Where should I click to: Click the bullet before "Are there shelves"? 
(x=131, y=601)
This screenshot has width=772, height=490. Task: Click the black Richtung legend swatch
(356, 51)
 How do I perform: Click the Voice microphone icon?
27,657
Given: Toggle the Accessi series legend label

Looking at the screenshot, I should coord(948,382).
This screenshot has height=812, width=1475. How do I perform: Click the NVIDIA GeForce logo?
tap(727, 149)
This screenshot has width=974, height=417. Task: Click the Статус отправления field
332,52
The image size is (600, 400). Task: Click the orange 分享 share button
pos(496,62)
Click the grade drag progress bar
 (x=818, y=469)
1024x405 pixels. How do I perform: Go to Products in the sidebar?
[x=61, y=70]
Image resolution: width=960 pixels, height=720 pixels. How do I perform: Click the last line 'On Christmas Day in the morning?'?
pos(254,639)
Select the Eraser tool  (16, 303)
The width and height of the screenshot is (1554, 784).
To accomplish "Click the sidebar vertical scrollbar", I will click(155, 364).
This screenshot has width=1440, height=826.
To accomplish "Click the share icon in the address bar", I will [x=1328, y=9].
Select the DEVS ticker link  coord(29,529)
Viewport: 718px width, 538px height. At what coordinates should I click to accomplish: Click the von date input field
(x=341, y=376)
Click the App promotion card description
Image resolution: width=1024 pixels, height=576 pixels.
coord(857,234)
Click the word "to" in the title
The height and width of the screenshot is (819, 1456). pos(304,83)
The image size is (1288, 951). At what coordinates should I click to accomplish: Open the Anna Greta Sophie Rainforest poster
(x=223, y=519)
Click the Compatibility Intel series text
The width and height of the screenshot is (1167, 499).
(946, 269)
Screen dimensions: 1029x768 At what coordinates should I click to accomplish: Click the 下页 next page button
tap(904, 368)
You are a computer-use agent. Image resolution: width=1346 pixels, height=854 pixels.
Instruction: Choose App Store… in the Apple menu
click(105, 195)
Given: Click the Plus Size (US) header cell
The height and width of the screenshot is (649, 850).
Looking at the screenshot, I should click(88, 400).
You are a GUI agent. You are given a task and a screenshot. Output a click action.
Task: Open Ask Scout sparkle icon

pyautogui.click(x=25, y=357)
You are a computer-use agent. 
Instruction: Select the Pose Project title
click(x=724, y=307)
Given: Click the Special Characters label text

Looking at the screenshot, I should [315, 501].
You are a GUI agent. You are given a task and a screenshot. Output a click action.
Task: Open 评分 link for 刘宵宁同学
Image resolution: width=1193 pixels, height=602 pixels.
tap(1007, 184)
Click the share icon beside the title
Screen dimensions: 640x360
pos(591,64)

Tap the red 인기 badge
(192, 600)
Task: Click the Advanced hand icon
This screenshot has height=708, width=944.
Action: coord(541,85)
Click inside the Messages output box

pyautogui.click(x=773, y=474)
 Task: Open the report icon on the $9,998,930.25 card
::::::
# [WHAT TO DO]
Give the number of lines in the material above that contain the word "computer", and add nothing.

# [ANSWER BOX]
2